-- Given data follows --

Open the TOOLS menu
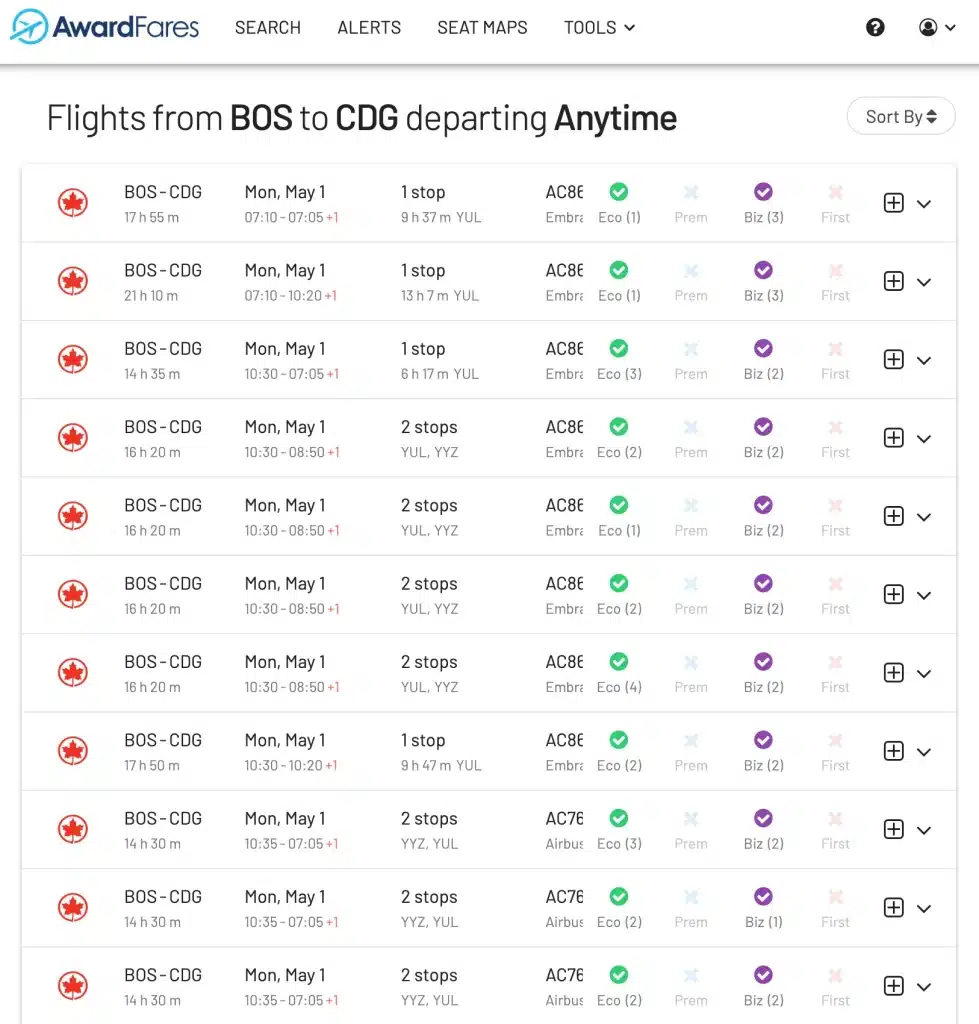(x=599, y=27)
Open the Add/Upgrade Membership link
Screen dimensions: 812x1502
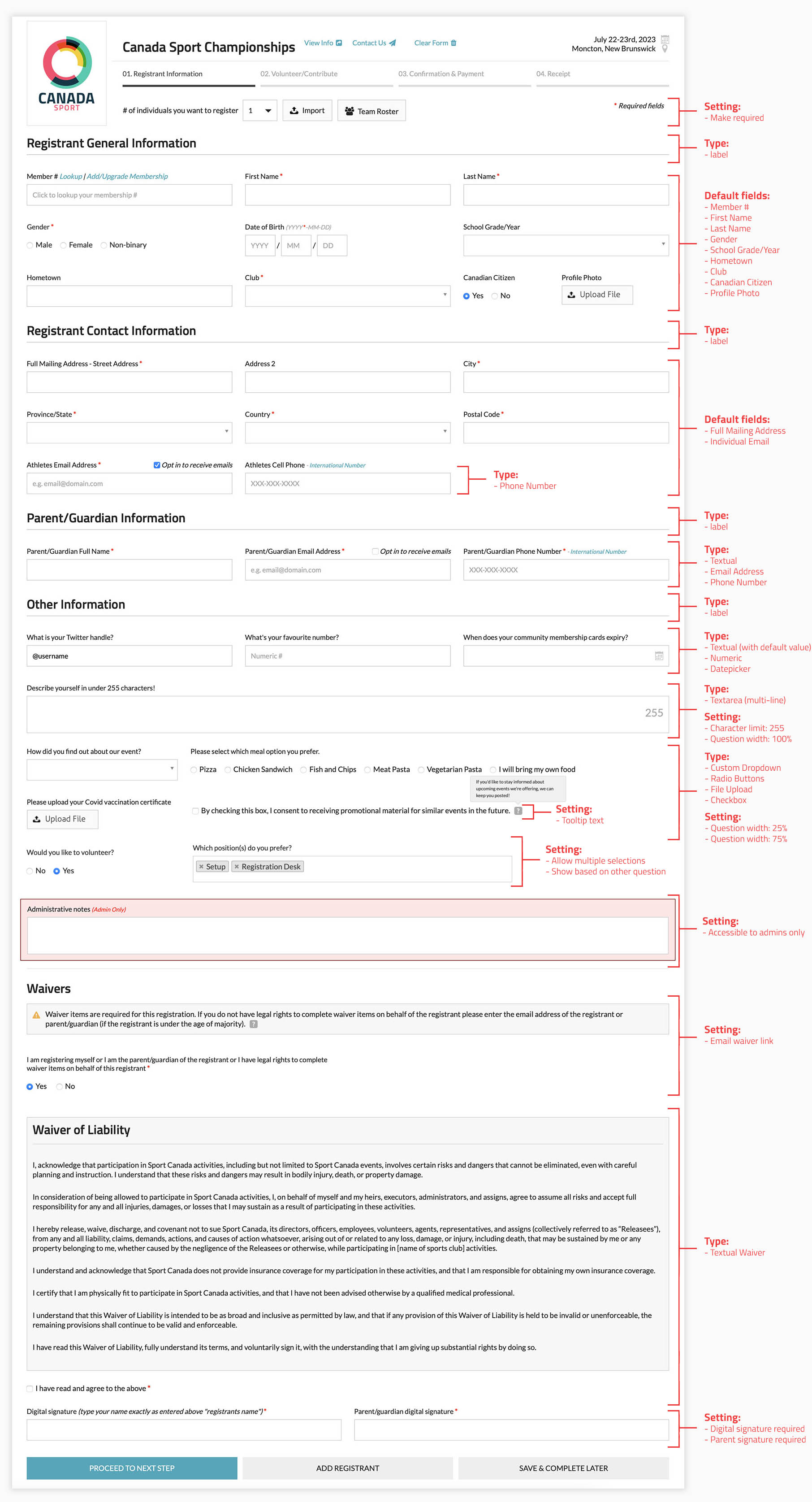pos(127,177)
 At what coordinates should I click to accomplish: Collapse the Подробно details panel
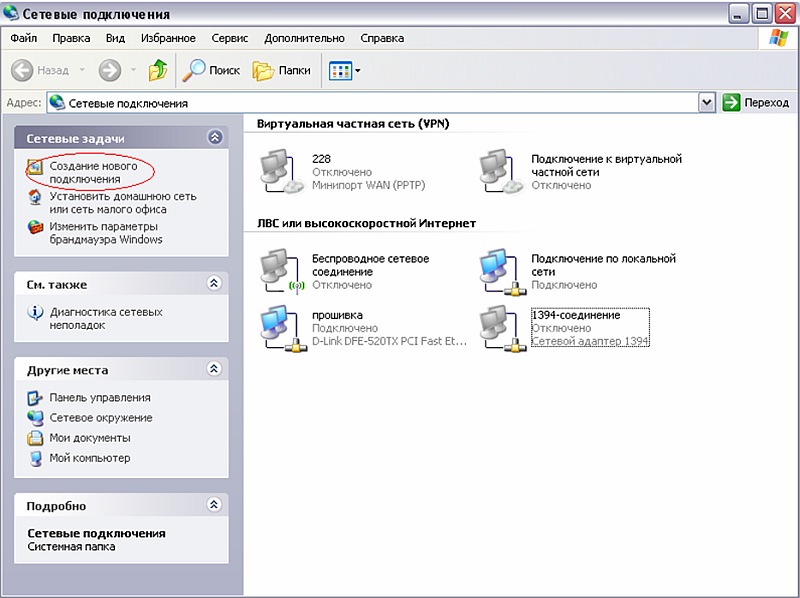point(213,505)
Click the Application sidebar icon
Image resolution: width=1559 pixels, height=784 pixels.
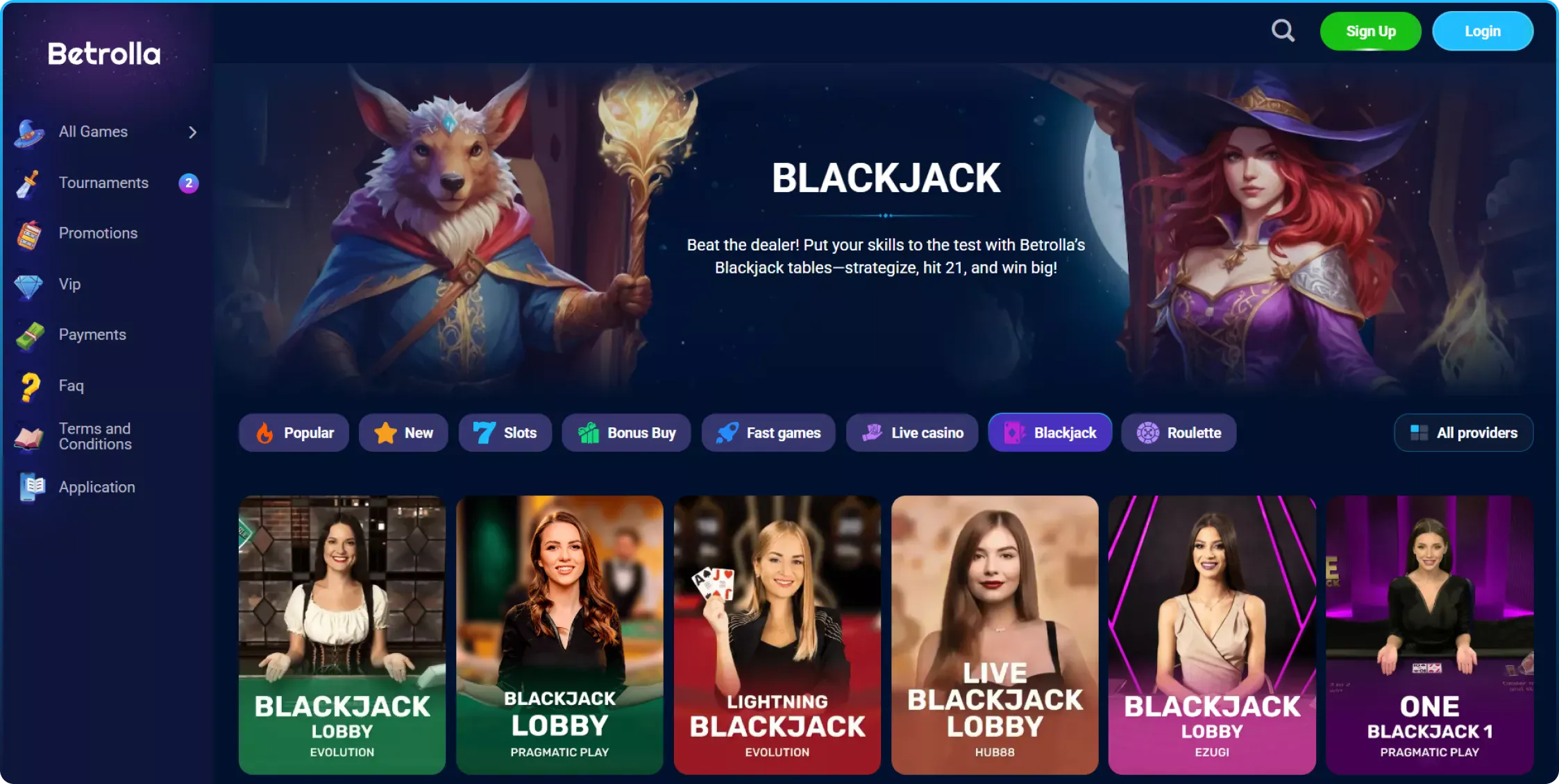point(32,487)
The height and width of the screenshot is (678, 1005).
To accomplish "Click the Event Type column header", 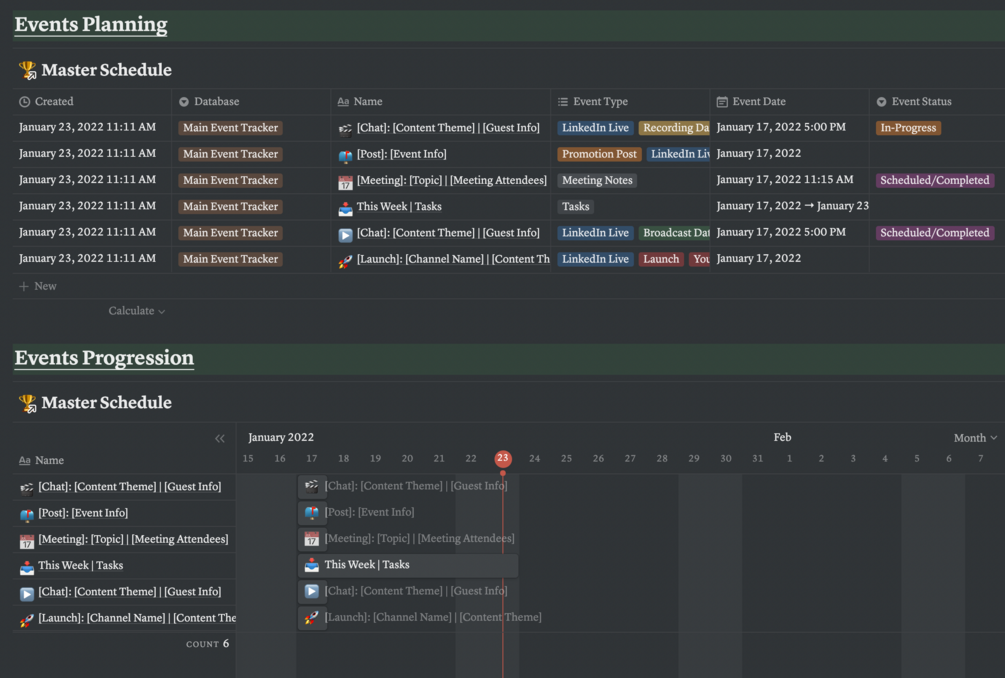I will click(x=600, y=102).
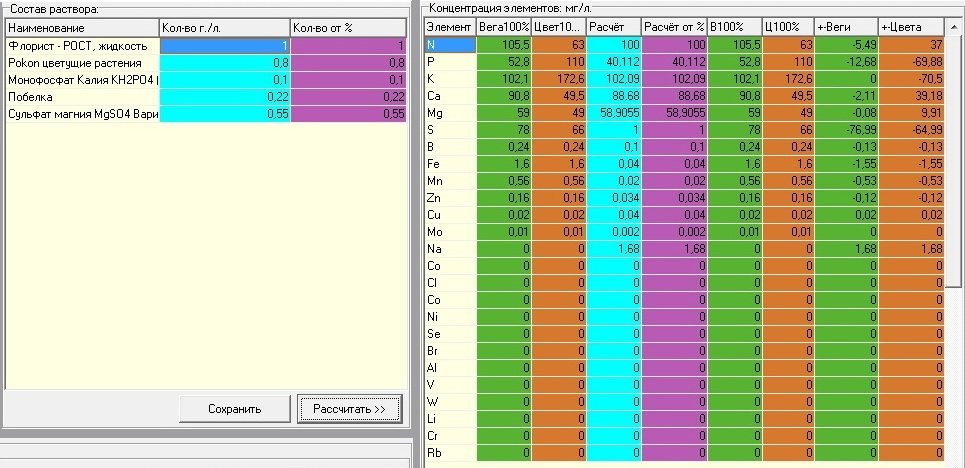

-- Given data concluded --

### Exercise details
Set down, exactly as written above, each line from the one with "Open the Add/Upgrade Membership link" through the one with "Click the Application sidebar icon", and skip the pictures.

### Exercise solution
Open the Add/Upgrade Membership link
Screen dimensions: 812x1502
pos(127,177)
 At what coordinates should I click to accomplish: Collapse the Подробно details panel
point(213,505)
Click the Application sidebar icon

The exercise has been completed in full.